I’m plus size? Great! It doesn’t change who I am, so I’m fine with it. It’s just a label that someone decided to give people who don’t fit their definition of perfect. It definitely does not define my personality, my accomplishments, or me.
In fact, I don’t mind being called “plus size” or “curvy” at all. If we live in an age where body-positivity and self-love rule, why would you be offended when someone considers you plus size?
In our society, "curvy" is the socially-accepted euphemism of choice for fat bodies. It’s the polite way to acknowledge someone isn’t thin without offending them with the word ‘fat’. I reject the notion that this euphemism is good enough for our bodies. I am plus size. I am fat. But fat does not define me.
Describing myself as "fat" is not an act of self-hatred, but an act of self-love. It took a long time for me to own it, but I got there, and I will remain there.
As a child, I was always bigger. I wasn’t fat. I was what many would have called “big-boned.” Growing up, I grew into a plus size body. I never didn’t like the way I looked. I never really hated being fat. The problem was everyone else. Everyone else made me scared that I wasn’t OK, that I was wrong to feel confident about my body. It was films, magazines, books, and classes at school that made me wonder if I had got it all wrong. Well, here’s what I came to learn: the media is NOT a reflection of reality.
I didn’t hate being fat. I hated being called fat. Not because I thought fat was bad, but because I knew that other people did. I knew that they were using ‘fat’ as a way to hurt me.

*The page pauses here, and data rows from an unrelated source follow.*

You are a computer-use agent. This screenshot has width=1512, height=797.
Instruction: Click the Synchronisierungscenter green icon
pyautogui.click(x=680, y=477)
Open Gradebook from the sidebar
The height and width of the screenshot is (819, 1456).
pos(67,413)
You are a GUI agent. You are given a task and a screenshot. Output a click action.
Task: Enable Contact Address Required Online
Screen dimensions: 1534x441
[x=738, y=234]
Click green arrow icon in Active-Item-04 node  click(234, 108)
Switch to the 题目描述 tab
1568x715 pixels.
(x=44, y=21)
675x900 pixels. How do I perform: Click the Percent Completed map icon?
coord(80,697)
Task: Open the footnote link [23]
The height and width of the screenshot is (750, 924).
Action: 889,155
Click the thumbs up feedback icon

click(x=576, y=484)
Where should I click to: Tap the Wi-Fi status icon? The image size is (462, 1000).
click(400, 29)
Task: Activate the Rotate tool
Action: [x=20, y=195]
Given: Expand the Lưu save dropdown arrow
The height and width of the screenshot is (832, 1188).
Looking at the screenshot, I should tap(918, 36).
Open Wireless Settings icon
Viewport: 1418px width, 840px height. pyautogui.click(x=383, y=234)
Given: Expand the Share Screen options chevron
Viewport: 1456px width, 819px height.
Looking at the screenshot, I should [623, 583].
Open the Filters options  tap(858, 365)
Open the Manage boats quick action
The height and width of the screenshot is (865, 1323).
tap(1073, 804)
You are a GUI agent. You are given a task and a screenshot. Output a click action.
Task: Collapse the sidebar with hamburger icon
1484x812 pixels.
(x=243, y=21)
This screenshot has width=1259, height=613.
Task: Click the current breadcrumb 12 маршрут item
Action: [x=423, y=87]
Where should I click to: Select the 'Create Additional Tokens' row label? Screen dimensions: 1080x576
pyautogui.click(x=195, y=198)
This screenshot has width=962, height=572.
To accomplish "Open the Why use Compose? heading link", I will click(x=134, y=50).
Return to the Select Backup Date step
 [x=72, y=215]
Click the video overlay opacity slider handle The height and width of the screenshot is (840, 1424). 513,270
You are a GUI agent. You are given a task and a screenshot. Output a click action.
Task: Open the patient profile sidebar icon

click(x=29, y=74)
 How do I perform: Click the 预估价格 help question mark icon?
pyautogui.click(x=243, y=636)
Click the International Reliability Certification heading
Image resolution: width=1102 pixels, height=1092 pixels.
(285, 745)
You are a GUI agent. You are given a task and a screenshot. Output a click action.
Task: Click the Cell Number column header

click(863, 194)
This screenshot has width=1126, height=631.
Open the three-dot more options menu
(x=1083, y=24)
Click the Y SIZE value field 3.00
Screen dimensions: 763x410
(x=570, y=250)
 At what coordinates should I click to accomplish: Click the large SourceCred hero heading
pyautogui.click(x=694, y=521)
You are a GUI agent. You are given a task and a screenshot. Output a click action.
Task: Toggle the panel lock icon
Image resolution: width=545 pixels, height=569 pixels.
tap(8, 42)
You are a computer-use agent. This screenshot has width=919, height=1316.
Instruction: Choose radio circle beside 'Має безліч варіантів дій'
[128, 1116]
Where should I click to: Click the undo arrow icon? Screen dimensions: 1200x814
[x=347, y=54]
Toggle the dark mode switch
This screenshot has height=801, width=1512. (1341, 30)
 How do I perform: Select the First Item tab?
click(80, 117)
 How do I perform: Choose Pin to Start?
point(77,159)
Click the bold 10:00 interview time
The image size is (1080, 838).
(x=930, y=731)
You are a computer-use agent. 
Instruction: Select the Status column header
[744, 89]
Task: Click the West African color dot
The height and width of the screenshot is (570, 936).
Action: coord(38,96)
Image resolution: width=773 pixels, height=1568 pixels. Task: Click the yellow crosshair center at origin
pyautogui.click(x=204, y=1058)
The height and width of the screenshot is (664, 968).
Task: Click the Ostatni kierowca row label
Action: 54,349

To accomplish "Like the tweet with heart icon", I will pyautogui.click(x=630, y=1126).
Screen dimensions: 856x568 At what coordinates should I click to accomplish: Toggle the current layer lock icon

It was so loaded, so malicious, always the first adjective to be used against me in a petty fight, and something I just couldn’t argue back against.
Well, here’s the thing. There is ALWAYS going to be something that’s “wrong” with you, and there will always be people telling you to change. But you don’t have to. You don’t have to lose twenty pounds, you don’t have to cake makeup on your face, and you don’t have to wear clothes that the world says you should. If you want to, go for it. But no one can make you, and no matter what your choice is, it doesn’t change who you really are.
If you want to exercise, do it to feel like a better you; a you that you’re proud of. But NEVER manipulate your body because someone told you that you need to in order to be more beautiful.
For me, when I talk about my body or someone else’s body and I call it plus size, I say it with respect and a refusal to participate in a hierarchy where thinness is aspirational, and fat is shameful. I say it to describe a body, to celebrate a body for what it is, not to wound it or treat it with shame.
So when you call me curvy or plus-size and think that it offends me, think again. I love myself. The woman who does not require validation from anyone is the most feared individual on the planet. But if I asked you to name all the things that you love, how long would it take for you to name yourself?